• **阅读文本**
====
Tuesday, 23 May 2017

桂花茶熏鸡 【Osmanthus Tea- Smoked Chicken】







这次的做法依然很简单, 预先将鸡腿蒸好,然后再放上熏料熏即可。不同的是,今天所采用的熏料是以桂花和茶叶取代了smoke chips, 然后撒上黄糖, 就大功可成了。   熏鸡和烤鸡的味道不同, 那浓重的烟熏味从锅里钻出久而不散,房子里弥漫着芬芳的桂花茶香味, 好香好香哦!

说真的, 好喜欢, 喜欢这熏鸡。  还有我那亲爱的他, 对熏鸡更是爱之入骨了,说是喜欢熏鸡的皮薄里嫩, 肉质细嫩!按说熏鸡必须先卤而后熏, 而卤料还得以几种中药配制而成。   看来下一次的熏鸡, 应该尝试先卤而后熏的做法了!




【桂花茶熏鸡】

材料:
5个全鸡腿

【烟熏料】
50克 茶叶香片
50克黄糖
2大匙干桂花

【做法】
1。 将鸡腿洗净, 滴干水份并以适量的盐涂抹腌制隔夜。
2。 然后以中火蒸熟成白斩鸡, 这里我蒸了25分钟。 (蒸熟即可, 不要蒸至熟烂)
3。 把铁锅放置在炉上,垫上一层锡纸, 平均放上烟熏料(茶叶,黄糖), 再撒上菊花, 放上网架, 再把鸡腿排在网架上, 不要重叠。(最好用旧锅, 这样就不怕熟坏锅子而肉痛, 嘻嘻!)
4。 盖上锅盖, 以中火烧约2分钟后再转大火继续熏至10分钟至锅盖边缘冒烟,即可关火。 但不要立刻揭盖, 让它在多熏5分钟才揭盖。  
5.  揭盖后, 检查熏制的色泽, 鸡腿熏制呈现红色最为理想, 如果色浅, 亦可盖上盖锅,重熏多5分钟。
====
[用于定位文字和元素的行]

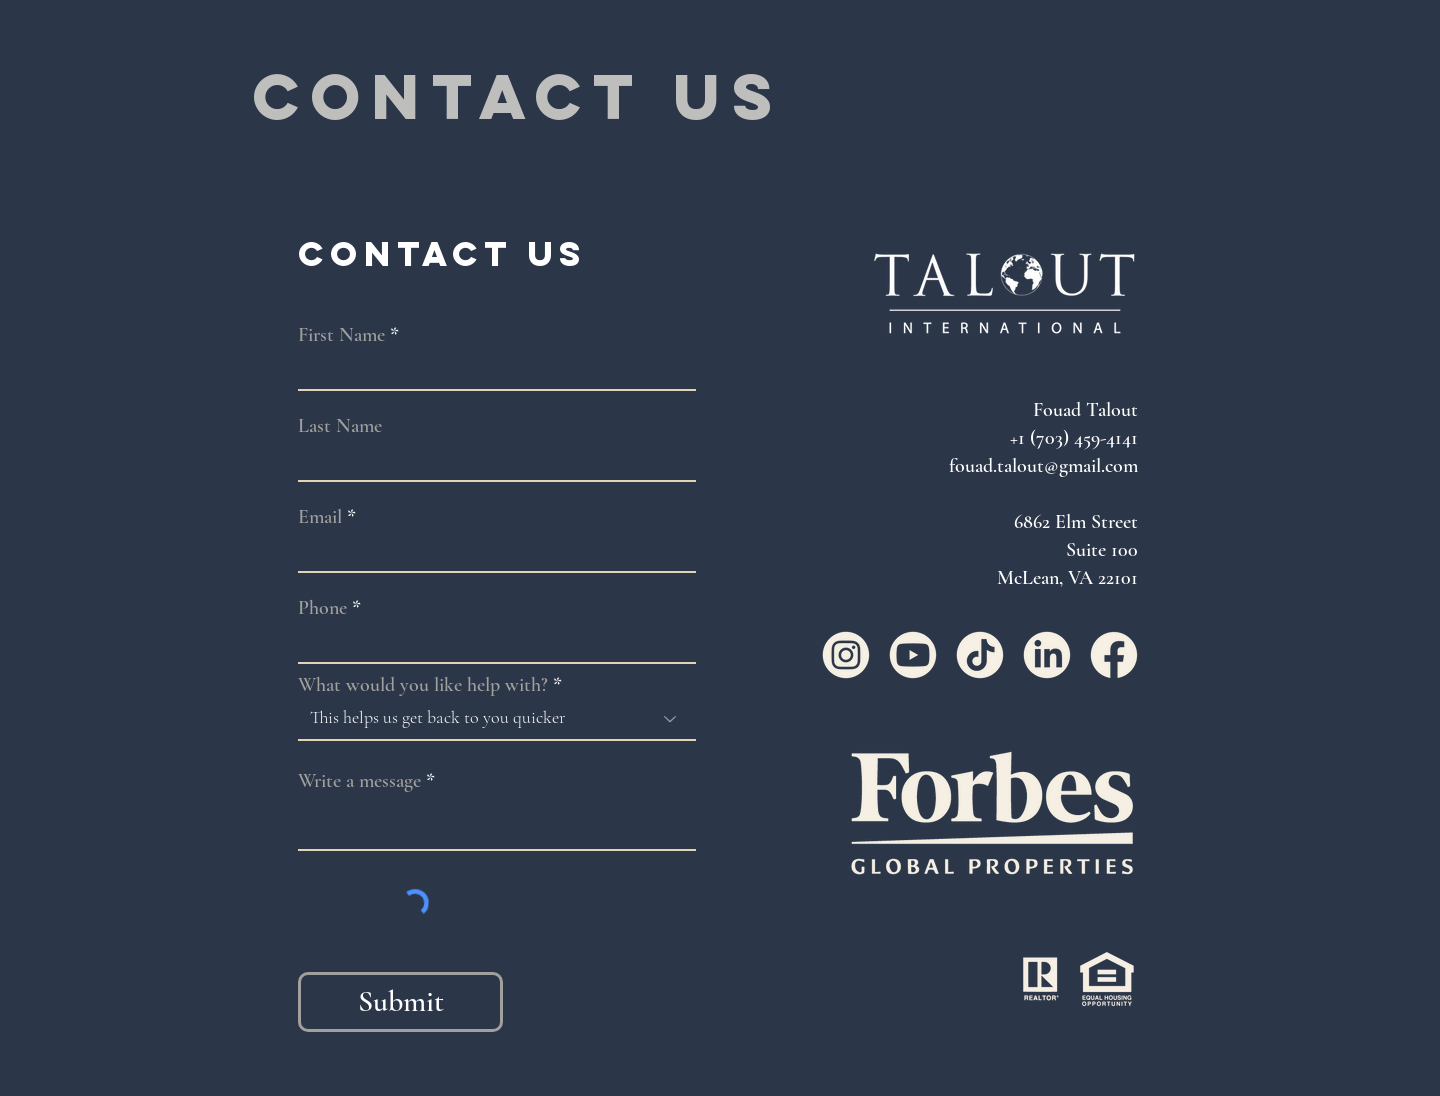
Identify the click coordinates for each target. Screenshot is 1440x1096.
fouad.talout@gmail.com (1043, 466)
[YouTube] (913, 655)
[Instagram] (846, 655)
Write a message (359, 781)
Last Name (340, 426)
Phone (322, 608)
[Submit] (400, 1002)
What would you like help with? (423, 685)
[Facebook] (1114, 655)
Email (320, 517)
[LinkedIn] (1047, 655)
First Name (341, 335)
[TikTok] (980, 655)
====
• **任务要求**
(a) 请从桂花茶熏鸡食谱中抄写一段，起于含有“Tuesday, 23 May”的那几个字，止于“熏鸡和烤鸡的味道不同, 那浓重的烟熏味从锅里钻出久而不散,房子里弥漫着芬芳的桂花茶香味, 好香好香哦!”，一字不改。
(b) 把上面用于定位文字和元素的行全部重写一遍，每行的定位说明都要保留，只把答案里的坐标数值乘以2.3，再四舍五入成整数（小数恰为.5时进一）。答案里不要放图片。

• **各题答案**
(a)
Tuesday, 23 May 2017

桂花茶熏鸡 【Osmanthus Tea- Smoked Chicken】







这次的做法依然很简单, 预先将鸡腿蒸好,然后再放上熏料熏即可。不同的是,今天所采用的熏料是以桂花和茶叶取代了smoke chips, 然后撒上黄糖, 就大功可成了。   熏鸡和烤鸡的味道不同, 那浓重的烟熏味从锅里钻出久而不散,房子里弥漫着芬芳的桂花茶香味, 好香好香哦!

(b)
Identify the click coordinates for each target. Screenshot is 1440x1096.
fouad.talout@gmail.com (2399, 1072)
[YouTube] (2100, 1507)
[Instagram] (1946, 1507)
Write a message (826, 1796)
Last Name (782, 980)
Phone (741, 1398)
[Submit] (920, 2305)
What would you like help with? (973, 1576)
[Facebook] (2562, 1507)
Email (736, 1189)
[LinkedIn] (2408, 1507)
First Name (784, 771)
[TikTok] (2254, 1507)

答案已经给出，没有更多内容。